§ **Task instructions**
Find every line in the rows below that contains the string "text", matching case exactly, and copy each of those lines.

[Rows for locating displayed items]

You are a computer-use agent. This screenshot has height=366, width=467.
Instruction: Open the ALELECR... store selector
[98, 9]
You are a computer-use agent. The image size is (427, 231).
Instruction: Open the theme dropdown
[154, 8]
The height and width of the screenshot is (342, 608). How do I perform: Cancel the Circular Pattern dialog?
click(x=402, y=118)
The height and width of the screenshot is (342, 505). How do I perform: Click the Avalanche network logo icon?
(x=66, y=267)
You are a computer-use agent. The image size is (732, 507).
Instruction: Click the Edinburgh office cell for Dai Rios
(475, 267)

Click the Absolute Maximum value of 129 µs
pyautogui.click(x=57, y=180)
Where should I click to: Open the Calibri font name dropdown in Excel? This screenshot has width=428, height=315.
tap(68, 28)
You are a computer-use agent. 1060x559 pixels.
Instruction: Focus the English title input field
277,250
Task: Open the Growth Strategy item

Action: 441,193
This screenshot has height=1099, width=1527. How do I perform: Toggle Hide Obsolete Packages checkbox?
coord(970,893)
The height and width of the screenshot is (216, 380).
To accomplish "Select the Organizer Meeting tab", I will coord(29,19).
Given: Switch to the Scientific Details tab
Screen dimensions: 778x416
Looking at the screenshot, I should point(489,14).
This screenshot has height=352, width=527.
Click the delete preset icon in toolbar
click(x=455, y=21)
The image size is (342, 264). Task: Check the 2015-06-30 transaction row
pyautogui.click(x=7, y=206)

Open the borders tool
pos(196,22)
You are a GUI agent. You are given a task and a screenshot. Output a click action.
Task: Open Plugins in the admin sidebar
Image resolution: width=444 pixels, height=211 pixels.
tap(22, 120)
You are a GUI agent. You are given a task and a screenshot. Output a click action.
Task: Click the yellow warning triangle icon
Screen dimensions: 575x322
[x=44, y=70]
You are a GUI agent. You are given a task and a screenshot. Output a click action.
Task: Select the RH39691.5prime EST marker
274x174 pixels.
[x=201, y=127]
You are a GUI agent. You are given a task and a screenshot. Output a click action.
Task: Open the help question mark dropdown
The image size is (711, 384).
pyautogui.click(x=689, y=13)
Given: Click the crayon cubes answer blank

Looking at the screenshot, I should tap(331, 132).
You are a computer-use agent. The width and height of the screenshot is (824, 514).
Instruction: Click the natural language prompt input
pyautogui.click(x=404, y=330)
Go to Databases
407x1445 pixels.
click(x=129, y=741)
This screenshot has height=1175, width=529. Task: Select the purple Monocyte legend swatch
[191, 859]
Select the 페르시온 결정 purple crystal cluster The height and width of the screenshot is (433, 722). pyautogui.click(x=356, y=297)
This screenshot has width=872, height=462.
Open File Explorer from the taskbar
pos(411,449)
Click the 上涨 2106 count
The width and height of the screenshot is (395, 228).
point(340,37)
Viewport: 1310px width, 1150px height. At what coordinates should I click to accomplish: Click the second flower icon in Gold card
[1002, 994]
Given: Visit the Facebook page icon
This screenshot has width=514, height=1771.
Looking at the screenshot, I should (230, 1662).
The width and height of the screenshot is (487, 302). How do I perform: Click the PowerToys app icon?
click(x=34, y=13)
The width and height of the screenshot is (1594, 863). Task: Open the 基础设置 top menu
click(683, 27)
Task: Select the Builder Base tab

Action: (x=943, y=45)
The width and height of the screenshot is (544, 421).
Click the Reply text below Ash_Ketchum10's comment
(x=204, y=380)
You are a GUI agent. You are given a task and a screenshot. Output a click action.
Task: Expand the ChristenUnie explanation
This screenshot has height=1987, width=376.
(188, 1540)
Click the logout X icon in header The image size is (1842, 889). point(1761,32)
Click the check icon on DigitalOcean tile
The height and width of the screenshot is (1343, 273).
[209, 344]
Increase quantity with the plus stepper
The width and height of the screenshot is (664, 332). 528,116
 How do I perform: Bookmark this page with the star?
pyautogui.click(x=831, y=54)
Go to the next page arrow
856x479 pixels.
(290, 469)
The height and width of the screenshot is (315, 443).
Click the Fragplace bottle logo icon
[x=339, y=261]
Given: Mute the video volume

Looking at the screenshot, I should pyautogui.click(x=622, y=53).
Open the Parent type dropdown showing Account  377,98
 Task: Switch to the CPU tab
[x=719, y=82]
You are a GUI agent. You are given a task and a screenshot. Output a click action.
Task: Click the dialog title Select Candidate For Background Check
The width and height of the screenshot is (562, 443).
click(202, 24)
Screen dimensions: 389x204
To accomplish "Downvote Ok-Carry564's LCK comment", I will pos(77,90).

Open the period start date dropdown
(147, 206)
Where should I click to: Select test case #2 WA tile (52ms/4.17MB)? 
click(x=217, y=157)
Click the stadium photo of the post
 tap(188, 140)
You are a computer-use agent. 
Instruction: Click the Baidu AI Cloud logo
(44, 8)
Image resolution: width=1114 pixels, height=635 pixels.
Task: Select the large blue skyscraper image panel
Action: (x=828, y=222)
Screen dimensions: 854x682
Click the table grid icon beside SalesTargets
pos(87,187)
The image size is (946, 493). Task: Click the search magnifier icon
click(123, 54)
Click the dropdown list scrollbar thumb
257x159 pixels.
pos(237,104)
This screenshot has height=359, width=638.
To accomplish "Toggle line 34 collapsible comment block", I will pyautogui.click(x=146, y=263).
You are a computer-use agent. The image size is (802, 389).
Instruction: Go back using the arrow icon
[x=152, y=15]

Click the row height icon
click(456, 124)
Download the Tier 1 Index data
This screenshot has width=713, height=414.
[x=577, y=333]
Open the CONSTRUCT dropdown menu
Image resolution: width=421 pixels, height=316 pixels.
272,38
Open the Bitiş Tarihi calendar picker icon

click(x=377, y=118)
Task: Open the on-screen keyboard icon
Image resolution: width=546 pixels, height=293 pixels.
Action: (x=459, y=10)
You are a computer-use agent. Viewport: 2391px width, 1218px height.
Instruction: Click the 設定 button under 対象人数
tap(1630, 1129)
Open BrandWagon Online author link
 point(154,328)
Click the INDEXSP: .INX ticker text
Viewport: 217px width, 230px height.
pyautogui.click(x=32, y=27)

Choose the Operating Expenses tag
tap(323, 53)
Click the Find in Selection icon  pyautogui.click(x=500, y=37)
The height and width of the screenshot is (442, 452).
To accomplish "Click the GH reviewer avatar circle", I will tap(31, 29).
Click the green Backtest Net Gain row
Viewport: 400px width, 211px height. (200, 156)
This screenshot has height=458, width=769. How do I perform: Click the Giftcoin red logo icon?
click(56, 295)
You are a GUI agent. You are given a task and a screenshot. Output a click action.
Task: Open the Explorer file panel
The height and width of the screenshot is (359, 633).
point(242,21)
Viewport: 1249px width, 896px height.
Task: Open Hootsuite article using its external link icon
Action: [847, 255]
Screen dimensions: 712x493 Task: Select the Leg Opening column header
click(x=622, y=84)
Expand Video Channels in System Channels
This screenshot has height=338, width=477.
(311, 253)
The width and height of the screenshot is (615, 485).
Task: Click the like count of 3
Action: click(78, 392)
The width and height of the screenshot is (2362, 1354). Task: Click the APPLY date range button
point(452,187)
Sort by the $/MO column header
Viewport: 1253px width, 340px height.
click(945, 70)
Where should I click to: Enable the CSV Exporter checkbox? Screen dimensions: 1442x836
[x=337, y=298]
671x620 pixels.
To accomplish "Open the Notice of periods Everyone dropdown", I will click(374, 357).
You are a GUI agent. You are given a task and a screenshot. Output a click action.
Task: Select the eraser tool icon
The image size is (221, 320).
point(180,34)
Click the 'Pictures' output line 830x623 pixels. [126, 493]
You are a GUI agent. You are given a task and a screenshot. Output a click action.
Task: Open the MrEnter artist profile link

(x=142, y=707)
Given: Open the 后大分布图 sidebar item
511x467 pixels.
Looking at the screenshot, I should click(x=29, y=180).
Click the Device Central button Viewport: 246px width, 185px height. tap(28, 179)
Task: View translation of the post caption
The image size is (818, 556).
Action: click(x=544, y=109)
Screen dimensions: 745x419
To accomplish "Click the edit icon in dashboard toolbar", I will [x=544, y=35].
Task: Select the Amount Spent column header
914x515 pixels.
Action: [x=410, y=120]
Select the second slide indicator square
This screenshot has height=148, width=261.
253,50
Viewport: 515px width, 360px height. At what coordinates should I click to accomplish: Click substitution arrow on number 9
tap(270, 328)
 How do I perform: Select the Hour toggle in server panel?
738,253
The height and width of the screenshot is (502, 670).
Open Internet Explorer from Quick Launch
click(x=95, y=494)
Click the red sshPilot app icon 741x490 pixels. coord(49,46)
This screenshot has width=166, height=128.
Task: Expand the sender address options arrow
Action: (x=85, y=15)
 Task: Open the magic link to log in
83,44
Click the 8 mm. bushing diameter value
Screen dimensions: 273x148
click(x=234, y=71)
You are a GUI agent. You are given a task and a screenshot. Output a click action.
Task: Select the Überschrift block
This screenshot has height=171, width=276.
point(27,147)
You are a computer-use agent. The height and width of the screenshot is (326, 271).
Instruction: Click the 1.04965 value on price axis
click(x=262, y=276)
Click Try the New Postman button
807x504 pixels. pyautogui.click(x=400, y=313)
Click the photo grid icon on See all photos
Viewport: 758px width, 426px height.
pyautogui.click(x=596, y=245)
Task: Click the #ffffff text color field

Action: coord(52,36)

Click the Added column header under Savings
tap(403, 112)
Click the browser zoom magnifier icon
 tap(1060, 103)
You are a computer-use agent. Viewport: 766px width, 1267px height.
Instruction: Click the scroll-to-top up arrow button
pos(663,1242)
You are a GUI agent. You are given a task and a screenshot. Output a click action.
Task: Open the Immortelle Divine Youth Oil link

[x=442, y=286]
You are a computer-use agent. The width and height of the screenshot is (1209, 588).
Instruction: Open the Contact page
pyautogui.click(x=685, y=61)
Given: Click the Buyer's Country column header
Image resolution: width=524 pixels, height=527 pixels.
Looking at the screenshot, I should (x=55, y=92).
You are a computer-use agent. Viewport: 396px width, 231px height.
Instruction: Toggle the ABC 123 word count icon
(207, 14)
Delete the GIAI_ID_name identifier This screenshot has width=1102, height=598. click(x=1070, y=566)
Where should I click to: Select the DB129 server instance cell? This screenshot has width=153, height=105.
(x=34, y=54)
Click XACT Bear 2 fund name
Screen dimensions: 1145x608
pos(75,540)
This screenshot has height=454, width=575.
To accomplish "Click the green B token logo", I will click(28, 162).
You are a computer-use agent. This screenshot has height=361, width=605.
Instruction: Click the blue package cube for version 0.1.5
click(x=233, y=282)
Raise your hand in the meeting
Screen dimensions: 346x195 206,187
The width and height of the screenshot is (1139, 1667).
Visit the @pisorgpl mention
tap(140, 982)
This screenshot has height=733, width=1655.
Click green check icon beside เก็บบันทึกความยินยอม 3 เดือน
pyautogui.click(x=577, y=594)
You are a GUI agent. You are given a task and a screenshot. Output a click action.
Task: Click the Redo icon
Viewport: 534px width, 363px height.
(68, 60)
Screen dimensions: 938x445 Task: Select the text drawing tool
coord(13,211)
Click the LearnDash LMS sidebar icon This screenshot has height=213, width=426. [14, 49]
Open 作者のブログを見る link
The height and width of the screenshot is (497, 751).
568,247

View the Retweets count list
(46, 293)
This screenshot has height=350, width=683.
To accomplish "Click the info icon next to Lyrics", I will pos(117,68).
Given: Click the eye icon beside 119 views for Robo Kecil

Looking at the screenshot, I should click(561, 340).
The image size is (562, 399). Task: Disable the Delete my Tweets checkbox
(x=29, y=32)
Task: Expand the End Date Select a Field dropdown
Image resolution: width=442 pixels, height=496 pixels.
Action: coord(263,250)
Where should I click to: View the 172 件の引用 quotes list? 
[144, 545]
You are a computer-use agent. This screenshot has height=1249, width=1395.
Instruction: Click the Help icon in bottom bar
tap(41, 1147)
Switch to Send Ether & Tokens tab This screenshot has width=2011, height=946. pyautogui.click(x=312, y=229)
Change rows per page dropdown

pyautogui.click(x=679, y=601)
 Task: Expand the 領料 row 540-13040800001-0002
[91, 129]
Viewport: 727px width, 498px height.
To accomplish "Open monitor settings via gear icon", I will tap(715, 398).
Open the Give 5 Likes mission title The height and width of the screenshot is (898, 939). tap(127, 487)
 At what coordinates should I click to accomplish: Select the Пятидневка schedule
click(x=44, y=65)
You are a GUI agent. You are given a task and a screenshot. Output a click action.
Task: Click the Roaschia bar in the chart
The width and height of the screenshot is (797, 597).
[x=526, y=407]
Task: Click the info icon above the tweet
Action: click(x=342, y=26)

§ **Answer to this problem**
Click the Reply text below Ash_Ketchum10's comment
Click the INDEXSP: .INX ticker text
Task: Click the #ffffff text color field
Screen dimensions: 938x445 Task: Select the text drawing tool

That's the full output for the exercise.